Home MundoIran under pressure: internal protests, state repression and cross-warnings to Washington and Tel Aviv

Iran under pressure: internal protests, state repression and cross-warnings to Washington and Tel Aviv

by Phoenix 24

The struggle between the streets and power has entered a phase where any mistake can trigger regional consequences.

Tehran, January 2026. Iran’s streets once again filled with dissenting voices in one of the strongest waves of protest since the uprisings of 2022. This time, the trigger was not a single symbolic event, but an accumulation of pressures: runaway inflation, currency collapse, youth unemployment and a widespread sense of structural corruption. In cities such as Tehran, Isfahan, Shiraz, Tabriz and Mashhad, thousands took to the streets despite heavy security deployments and movement restrictions.

Authorities responded with familiar tools: intermittent internet shutdowns, university closures, militarized urban patrols and mass arrests. International human rights organizations reported dozens of deaths and hundreds of injuries during clashes between protesters and security forces. Exact figures remain hard to verify due to information controls, but the scale of unrest cannot be fully concealed even by state media.

Unlike previous protests, this wave is not limited to students or urban youth. Bazaar merchants, factory workers, teachers and public employees have joined. The street narrative no longer focuses only on prices, but also on political legitimacy, clerical control and the absence of real participation channels.

As the domestic crisis intensified, it rapidly became international. Iranian parliamentary figures and leaders close to the religious establishment warned that any foreign intervention would be met with direct action against US interests in the region and against Israel. The message was explicit: military bases, strategic infrastructure and allied territories would become legitimate targets if Washington chose military action or covert destabilization.

• _DATA EXCERPT_
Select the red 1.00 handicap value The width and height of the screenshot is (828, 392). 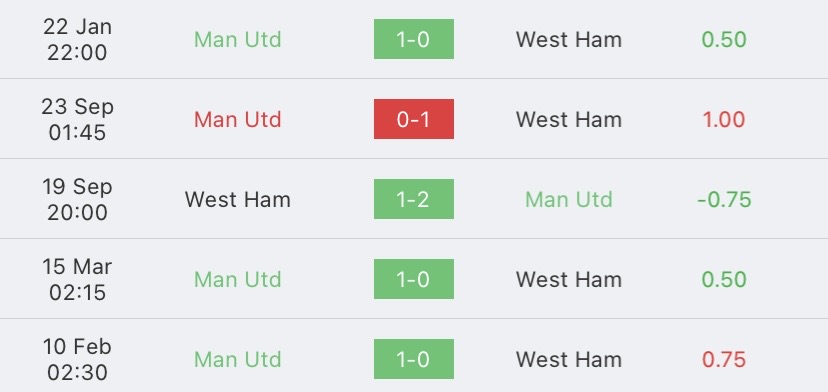(724, 119)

• _INSTRUCTIONS FOR THE TASK_
Using the article on the protests in Iran, mark each statement yes or no and quote the words that settle it: (a) A single symbolic event set off the protests. (b) Factory workers and teachers joined this wave. (c) Human rights organizations gave exact, verified casualty figures. The data shown here has no connection to the article on the protests in Iran.

• _RESPONSE FOR THIS EXERCISE_
(a) No: "the trigger was not a single symbolic event, but an accumulation of pressures"
(b) Yes: "Bazaar merchants, factory workers, teachers and public employees have joined."
(c) No: "Exact figures remain hard to verify due to information controls"